Work order: Please restate, word for word, the lines below that begin at the one with "Given: Expand the By Quality sort dropdown" and end at the one with "Given: Click 编辑 next to 个性域名". Leave out all other lines.

[Source data]

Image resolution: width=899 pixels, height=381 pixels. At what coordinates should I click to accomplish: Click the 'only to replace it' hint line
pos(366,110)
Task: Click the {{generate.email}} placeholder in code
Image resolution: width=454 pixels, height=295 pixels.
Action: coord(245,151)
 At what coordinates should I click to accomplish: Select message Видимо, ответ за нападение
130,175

==

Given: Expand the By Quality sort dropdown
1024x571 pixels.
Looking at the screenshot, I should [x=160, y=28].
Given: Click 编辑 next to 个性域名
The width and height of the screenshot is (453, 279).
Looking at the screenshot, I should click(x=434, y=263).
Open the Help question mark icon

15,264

Answer to the exercise:
Given: Expand the By Quality sort dropdown
1024x571 pixels.
Looking at the screenshot, I should [x=160, y=28].
Given: Click 编辑 next to 个性域名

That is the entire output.